═════ DATA SECTION ═════
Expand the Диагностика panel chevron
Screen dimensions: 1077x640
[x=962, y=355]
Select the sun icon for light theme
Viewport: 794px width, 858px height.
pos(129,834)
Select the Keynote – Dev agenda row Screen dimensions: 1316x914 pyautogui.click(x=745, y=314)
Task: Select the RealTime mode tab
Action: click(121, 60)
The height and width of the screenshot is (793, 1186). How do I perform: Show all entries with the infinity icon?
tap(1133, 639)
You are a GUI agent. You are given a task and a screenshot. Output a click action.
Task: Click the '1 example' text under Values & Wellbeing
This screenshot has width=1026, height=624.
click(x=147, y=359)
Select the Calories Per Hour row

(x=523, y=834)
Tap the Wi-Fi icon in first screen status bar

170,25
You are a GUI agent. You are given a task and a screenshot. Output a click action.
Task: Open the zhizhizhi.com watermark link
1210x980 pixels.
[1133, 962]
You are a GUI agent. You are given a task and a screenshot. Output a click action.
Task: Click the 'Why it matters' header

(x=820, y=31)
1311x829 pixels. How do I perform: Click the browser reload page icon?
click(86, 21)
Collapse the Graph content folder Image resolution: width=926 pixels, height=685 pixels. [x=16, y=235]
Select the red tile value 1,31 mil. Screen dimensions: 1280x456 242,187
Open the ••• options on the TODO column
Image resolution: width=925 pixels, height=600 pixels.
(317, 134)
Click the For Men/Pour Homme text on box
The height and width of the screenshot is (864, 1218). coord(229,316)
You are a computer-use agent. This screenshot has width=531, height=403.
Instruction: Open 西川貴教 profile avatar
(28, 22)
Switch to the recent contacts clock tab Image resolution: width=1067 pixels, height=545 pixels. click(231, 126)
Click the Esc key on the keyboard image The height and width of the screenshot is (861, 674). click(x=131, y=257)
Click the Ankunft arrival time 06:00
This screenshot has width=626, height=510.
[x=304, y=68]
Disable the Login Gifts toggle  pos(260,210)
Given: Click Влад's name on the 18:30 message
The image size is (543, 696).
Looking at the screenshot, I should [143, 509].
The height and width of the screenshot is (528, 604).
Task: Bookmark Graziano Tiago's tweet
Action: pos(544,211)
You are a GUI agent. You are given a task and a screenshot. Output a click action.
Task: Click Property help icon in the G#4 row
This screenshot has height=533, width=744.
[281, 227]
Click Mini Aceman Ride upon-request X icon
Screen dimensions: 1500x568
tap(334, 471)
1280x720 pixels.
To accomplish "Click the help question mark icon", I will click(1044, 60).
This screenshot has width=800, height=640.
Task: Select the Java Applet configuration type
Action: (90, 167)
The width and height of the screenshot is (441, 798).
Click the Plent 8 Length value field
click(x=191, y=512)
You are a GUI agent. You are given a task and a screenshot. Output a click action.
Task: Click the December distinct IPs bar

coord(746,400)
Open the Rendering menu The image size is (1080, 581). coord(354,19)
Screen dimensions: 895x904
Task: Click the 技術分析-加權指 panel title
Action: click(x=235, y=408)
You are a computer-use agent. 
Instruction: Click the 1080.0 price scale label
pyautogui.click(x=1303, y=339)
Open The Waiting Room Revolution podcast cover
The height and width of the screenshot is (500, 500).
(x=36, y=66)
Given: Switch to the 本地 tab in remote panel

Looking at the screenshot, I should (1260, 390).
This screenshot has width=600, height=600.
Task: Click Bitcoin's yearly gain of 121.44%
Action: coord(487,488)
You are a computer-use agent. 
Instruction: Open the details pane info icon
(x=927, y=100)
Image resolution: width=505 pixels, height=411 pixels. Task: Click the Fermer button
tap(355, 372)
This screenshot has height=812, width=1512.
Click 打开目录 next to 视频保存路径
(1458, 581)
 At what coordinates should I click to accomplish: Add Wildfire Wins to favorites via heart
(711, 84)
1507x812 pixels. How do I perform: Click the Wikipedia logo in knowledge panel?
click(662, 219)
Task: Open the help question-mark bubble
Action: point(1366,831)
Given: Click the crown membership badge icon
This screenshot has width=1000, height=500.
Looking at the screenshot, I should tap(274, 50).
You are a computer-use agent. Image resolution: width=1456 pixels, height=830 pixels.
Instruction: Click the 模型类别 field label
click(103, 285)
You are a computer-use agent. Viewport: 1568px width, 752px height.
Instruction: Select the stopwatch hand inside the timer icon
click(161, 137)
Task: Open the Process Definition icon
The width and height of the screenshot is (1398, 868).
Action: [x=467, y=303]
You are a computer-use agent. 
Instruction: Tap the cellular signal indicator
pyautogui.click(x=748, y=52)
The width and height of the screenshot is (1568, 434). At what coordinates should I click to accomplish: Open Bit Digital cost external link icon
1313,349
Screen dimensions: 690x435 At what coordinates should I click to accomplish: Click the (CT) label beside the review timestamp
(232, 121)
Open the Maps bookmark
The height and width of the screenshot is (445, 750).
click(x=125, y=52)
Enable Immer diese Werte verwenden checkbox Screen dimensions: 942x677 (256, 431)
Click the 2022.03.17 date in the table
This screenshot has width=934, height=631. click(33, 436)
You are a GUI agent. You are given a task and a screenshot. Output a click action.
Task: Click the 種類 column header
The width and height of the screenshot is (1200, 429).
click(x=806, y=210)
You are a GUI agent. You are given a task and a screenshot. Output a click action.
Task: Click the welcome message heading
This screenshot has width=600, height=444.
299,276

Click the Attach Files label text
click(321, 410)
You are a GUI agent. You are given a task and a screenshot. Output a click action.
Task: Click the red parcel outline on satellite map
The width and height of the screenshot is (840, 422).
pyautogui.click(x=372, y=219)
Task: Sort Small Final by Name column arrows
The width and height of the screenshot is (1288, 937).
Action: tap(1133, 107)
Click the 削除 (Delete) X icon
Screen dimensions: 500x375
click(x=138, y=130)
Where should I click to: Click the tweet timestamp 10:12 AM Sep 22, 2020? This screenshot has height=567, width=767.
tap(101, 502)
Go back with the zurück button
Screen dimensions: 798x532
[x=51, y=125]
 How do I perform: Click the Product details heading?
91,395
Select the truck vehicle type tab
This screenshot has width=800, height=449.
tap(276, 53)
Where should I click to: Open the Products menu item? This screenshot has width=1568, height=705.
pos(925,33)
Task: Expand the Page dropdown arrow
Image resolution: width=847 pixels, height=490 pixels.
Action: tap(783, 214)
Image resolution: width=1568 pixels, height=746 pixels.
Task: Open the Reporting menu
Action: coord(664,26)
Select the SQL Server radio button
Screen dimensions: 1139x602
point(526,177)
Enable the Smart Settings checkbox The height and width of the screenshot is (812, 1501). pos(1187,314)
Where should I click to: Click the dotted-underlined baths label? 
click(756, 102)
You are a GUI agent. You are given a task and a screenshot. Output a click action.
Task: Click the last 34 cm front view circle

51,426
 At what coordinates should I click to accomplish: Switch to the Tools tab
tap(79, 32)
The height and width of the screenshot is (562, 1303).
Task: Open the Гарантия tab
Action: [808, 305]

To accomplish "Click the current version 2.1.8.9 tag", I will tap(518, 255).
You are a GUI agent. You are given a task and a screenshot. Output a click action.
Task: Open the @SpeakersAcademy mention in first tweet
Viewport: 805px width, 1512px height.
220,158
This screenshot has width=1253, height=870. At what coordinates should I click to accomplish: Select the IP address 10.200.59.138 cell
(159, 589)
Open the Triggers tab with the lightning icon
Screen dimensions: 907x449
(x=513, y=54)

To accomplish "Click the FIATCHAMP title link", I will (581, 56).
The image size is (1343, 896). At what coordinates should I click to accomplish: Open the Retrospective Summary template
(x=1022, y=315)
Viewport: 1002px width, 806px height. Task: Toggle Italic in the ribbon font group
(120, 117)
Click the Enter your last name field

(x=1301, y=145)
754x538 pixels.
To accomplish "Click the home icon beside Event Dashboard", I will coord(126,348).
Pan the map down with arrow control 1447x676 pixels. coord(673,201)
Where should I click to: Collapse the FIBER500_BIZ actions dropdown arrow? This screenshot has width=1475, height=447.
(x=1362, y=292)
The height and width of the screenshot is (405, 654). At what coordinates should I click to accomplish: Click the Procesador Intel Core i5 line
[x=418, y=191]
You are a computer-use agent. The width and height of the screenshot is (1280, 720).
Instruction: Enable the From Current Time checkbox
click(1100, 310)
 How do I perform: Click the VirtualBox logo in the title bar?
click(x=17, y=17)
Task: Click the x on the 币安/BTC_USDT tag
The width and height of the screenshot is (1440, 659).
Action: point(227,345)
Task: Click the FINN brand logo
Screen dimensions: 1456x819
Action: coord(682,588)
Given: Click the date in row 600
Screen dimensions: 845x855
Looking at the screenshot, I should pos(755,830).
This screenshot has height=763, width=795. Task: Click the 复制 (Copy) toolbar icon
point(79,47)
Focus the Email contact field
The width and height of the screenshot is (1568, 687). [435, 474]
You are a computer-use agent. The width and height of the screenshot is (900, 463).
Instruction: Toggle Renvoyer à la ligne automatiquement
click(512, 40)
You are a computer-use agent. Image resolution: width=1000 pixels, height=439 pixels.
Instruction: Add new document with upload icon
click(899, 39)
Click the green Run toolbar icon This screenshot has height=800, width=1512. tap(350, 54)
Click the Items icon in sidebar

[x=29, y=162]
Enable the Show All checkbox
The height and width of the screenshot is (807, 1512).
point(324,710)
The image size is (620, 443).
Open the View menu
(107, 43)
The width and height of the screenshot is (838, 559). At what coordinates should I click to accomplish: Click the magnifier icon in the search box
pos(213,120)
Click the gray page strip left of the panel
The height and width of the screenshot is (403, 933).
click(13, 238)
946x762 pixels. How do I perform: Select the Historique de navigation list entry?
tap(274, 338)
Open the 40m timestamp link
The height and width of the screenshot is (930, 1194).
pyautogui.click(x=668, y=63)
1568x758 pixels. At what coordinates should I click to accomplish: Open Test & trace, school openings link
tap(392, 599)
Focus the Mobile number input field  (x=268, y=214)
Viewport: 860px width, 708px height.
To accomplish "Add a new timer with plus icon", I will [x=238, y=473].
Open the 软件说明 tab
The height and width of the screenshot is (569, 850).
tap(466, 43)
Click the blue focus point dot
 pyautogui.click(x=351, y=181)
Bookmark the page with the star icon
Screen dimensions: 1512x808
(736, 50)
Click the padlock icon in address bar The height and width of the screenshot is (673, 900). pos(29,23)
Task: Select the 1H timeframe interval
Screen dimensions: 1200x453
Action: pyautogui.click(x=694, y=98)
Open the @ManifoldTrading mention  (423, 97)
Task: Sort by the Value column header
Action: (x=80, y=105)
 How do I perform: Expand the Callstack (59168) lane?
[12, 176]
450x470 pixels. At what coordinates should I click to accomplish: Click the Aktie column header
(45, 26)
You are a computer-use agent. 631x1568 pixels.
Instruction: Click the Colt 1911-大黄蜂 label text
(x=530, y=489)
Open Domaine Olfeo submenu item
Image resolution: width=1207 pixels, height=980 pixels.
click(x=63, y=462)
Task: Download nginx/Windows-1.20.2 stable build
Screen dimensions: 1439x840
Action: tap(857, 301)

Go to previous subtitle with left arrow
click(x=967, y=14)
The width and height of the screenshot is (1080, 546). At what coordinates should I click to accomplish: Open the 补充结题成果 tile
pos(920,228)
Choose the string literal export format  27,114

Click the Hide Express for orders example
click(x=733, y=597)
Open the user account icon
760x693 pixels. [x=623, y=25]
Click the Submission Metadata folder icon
═════
> HOW TO COMPLETE THIS TASK: For the word "message", find every line in the data that holds it and copy that line.

> OUTPUT:
Given: Click Влад's name on the 18:30 message
Task: Click the welcome message heading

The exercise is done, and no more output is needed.